BEGIN Task material

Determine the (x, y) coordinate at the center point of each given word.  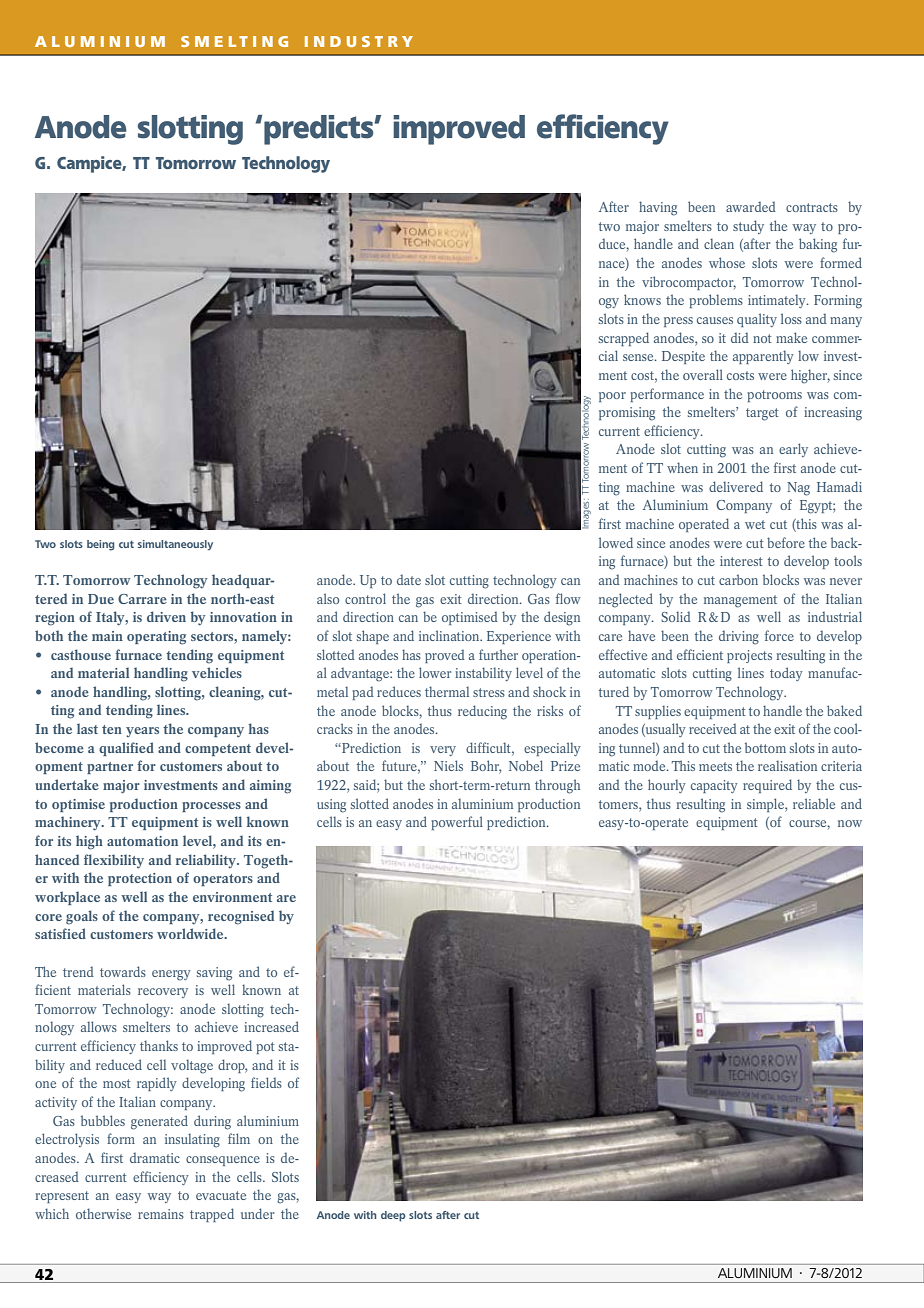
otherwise (103, 1213)
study (748, 227)
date (409, 579)
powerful (457, 823)
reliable (814, 803)
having (658, 208)
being (100, 545)
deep (393, 1216)
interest (741, 561)
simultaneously (175, 545)
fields (266, 1082)
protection (140, 879)
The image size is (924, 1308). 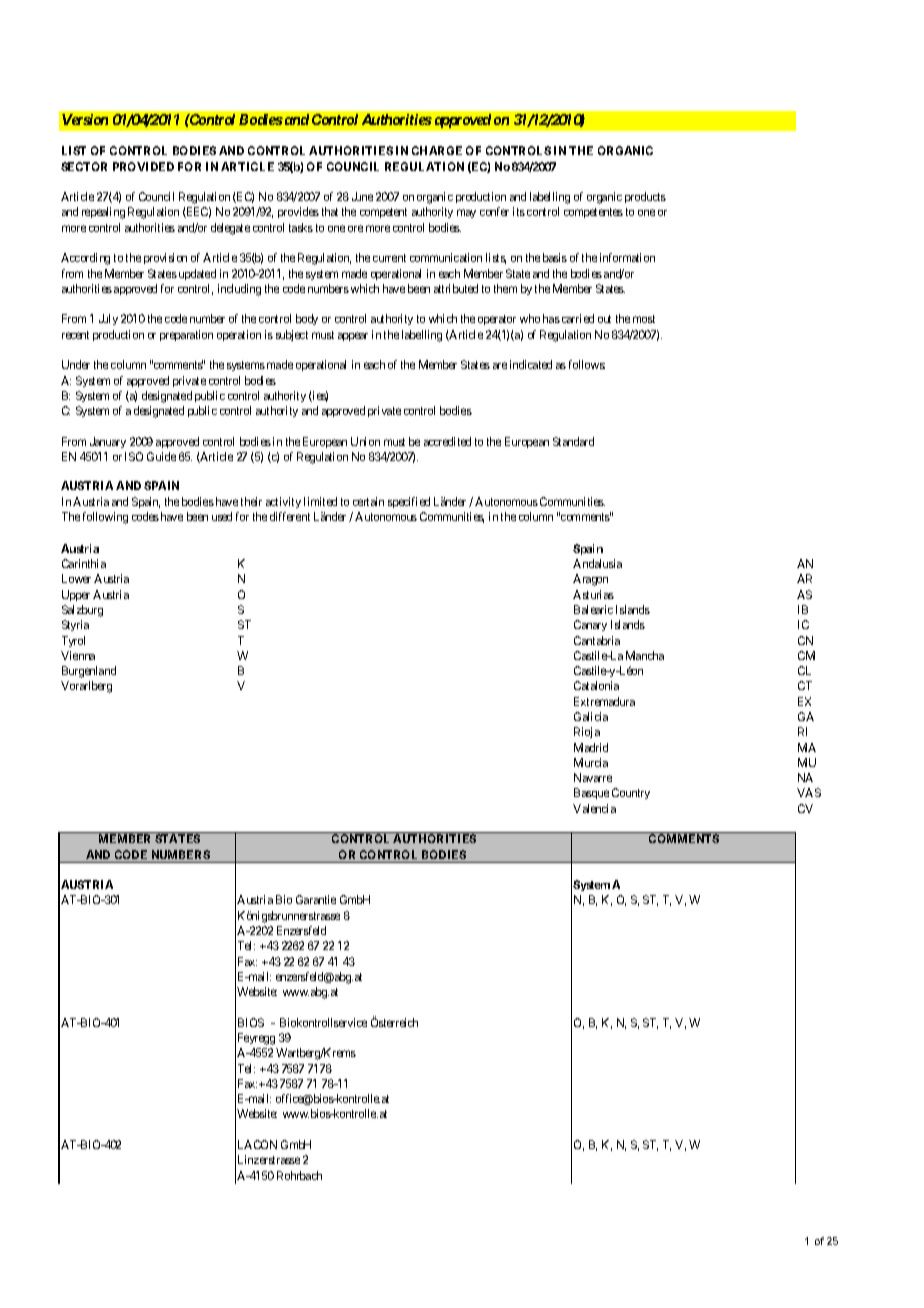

END Task material

= Problem description =
Update the listing above by replacing "center point" with "midpoint" and leaving everything else unchanged. Leave the pictures out of your answer.

= Result =
Determine the (x, y) coordinate at the midpoint of each given word.  
otherwise (103, 1213)
study (748, 227)
date (409, 579)
powerful (457, 823)
reliable (814, 803)
having (658, 208)
being (100, 545)
deep (393, 1216)
interest (741, 561)
simultaneously (175, 545)
fields (266, 1082)
protection (140, 879)
The image size is (924, 1308). 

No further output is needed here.